Your objective: Transcribe all the entries that follow, leaving nothing out.

Material supplied:
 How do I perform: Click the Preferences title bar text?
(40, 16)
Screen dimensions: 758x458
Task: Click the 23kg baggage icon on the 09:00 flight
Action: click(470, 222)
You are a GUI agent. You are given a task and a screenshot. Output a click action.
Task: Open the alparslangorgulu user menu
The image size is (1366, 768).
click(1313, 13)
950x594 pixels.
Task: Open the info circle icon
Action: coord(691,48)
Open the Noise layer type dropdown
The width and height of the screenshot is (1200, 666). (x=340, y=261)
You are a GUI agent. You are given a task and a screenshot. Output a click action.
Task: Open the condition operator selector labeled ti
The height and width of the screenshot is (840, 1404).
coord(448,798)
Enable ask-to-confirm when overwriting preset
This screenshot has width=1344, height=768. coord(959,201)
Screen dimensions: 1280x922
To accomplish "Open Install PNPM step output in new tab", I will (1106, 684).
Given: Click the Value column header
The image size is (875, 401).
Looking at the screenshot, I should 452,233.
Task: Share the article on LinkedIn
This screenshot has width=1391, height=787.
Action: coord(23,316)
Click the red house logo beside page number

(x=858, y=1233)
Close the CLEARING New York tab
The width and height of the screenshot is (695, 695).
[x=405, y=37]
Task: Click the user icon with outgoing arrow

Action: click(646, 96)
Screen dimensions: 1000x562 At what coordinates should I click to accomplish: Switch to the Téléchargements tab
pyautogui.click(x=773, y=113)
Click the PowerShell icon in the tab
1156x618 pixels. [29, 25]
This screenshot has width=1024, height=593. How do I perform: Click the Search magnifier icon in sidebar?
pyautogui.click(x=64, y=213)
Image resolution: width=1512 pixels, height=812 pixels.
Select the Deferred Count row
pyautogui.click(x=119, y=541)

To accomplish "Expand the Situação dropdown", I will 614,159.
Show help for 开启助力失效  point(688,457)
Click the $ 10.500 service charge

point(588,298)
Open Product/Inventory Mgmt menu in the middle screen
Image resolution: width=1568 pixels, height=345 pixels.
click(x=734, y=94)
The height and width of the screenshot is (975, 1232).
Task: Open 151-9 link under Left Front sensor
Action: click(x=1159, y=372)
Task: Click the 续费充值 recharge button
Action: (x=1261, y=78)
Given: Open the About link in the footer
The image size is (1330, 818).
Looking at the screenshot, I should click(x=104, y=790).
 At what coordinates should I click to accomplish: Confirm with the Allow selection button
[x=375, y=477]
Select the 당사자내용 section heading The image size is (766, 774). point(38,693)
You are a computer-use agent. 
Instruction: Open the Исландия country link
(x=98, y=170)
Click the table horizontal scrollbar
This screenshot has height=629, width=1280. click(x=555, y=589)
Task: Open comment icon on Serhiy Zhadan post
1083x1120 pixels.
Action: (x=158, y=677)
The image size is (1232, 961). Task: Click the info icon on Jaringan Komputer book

Worked solution:
 How do I perform: Click the Preferences title bar text?
(40, 16)
Screen dimensions: 758x458
Task: Click the 23kg baggage icon on the 09:00 flight
Action: click(470, 222)
You are a GUI agent. You are given a task and a screenshot. Output a click action.
Task: Open the alparslangorgulu user menu
The image size is (1366, 768).
click(1313, 13)
950x594 pixels.
Task: Open the info circle icon
Action: coord(691,48)
Open the Noise layer type dropdown
The width and height of the screenshot is (1200, 666). (x=340, y=261)
You are a GUI agent. You are given a task and a screenshot. Output a click action.
Task: Open the condition operator selector labeled ti
The height and width of the screenshot is (840, 1404).
coord(448,798)
Enable ask-to-confirm when overwriting preset
This screenshot has width=1344, height=768. coord(959,201)
Screen dimensions: 1280x922
To accomplish "Open Install PNPM step output in new tab", I will (1106, 684).
Given: Click the Value column header
The image size is (875, 401).
Looking at the screenshot, I should 452,233.
Task: Share the article on LinkedIn
This screenshot has width=1391, height=787.
Action: coord(23,316)
Click the red house logo beside page number

(x=858, y=1233)
Close the CLEARING New York tab
The width and height of the screenshot is (695, 695).
[x=405, y=37]
Task: Click the user icon with outgoing arrow

Action: click(646, 96)
Screen dimensions: 1000x562 At what coordinates should I click to accomplish: Switch to the Téléchargements tab
pyautogui.click(x=773, y=113)
Click the PowerShell icon in the tab
1156x618 pixels. [29, 25]
This screenshot has width=1024, height=593. How do I perform: Click the Search magnifier icon in sidebar?
pyautogui.click(x=64, y=213)
Image resolution: width=1512 pixels, height=812 pixels.
Select the Deferred Count row
pyautogui.click(x=119, y=541)

To accomplish "Expand the Situação dropdown", I will 614,159.
Show help for 开启助力失效  point(688,457)
Click the $ 10.500 service charge

point(588,298)
Open Product/Inventory Mgmt menu in the middle screen
Image resolution: width=1568 pixels, height=345 pixels.
click(x=734, y=94)
The height and width of the screenshot is (975, 1232).
Task: Open 151-9 link under Left Front sensor
Action: click(x=1159, y=372)
Task: Click the 续费充值 recharge button
Action: (x=1261, y=78)
Given: Open the About link in the footer
The image size is (1330, 818).
Looking at the screenshot, I should click(x=104, y=790).
 At what coordinates should I click to accomplish: Confirm with the Allow selection button
[x=375, y=477]
Select the 당사자내용 section heading The image size is (766, 774). point(38,693)
You are a computer-use agent. 
Instruction: Open the Исландия country link
(x=98, y=170)
Click the table horizontal scrollbar
This screenshot has height=629, width=1280. click(x=555, y=589)
Task: Open comment icon on Serhiy Zhadan post
1083x1120 pixels.
Action: (x=158, y=677)
The image size is (1232, 961). Task: Click the info icon on Jaringan Komputer book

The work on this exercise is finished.